This was added in commit `19fad926` (Dec 2024) during initial GPU accelerator support. Since then, PyTorch MPS support has improved significantly. Our benchmarks show **MPS is now 14x faster than CPU** for the standard pipeline on Apple Silicon — the original concern no longer applies.

### VLM legacy API requires explicit model selection

The modern preset system (`VlmConvertOptions.from_preset("granite_docling")`) already auto-selects MLX via `AutoInlineVlmEngine`. However, the legacy module-level constants in `vlm_model_specs.py` require users to explicitly choose between `GRANITEDOCLING_TRANSFORMERS` and `GRANITEDOCLING_MLX`. The ASR module (`asr_model_specs.py`) already has auto-selecting constants (e.g., `WHISPER_TINY`), but the VLM module does not.

# Provided data

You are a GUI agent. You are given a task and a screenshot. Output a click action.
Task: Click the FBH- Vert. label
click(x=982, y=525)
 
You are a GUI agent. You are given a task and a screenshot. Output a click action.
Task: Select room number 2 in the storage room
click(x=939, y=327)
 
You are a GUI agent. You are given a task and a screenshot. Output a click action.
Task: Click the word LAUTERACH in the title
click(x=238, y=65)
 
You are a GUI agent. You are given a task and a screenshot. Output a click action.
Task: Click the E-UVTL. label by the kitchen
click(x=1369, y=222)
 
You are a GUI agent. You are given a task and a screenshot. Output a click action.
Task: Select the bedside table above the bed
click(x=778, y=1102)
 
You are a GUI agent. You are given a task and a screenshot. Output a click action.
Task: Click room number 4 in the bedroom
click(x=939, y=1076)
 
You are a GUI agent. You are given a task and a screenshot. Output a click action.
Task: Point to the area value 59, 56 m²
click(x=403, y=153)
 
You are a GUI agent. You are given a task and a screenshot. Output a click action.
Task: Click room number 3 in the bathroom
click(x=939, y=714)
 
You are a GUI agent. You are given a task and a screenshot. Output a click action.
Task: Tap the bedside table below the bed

# Exercise details
Pick up the Apple Silicon acceleration notes right after their final sentence and keep writing in the same style.

# Answer to the exercise
## Benchmarks

Tested on Apple Silicon (M-series), PyTorch 2.11.0, mlx-vlm 0.3.9, using `tests/data/pdf/2206.01062.pdf` (9 pages, 5 tables):

### Standard Pipeline (TableFormer MPS fix)

| Device | Time | Tables | Text Elements |
|--------|------|--------|---------------|
| CPU | 145.9s | 5 | 597 |
| **MPS** | **10.4s** | **5** | **597** |
| **Speedup** | **14.0x** | ✅ Match | ✅ Match |

### VLM Pipeline — GraniteDocling-258M Framework Comparison

| Framework | Time | Tables | Texts | Total Chars |
|-----------|------|--------|-------|-------------|
| **MLX (auto-selected)** | **41.1s** | **5** | **136** | **41,814** |
| Transformers (MPS) | 715.4s | 5 | 118 | 26,478 |
| **Speedup** | **17.4x** | ✅ Match | MLX better | MLX +58% |

### VLM Pipeline — Model Comparison (both MLX)

| Model | Time | Tables | Texts | Chars |
|-------|------|--------|-------|-------|
| **GraniteDocling-258M-mlx** | **41.7s** | **5** | 136 | 41,814 |
| SmolDocling-256M-mlx | 104.4s | 4 | 154 | 42,115 |

GraniteDocling-258M-mlx is faster (2.5x) and finds all 5 tables vs SmolDocling's 4.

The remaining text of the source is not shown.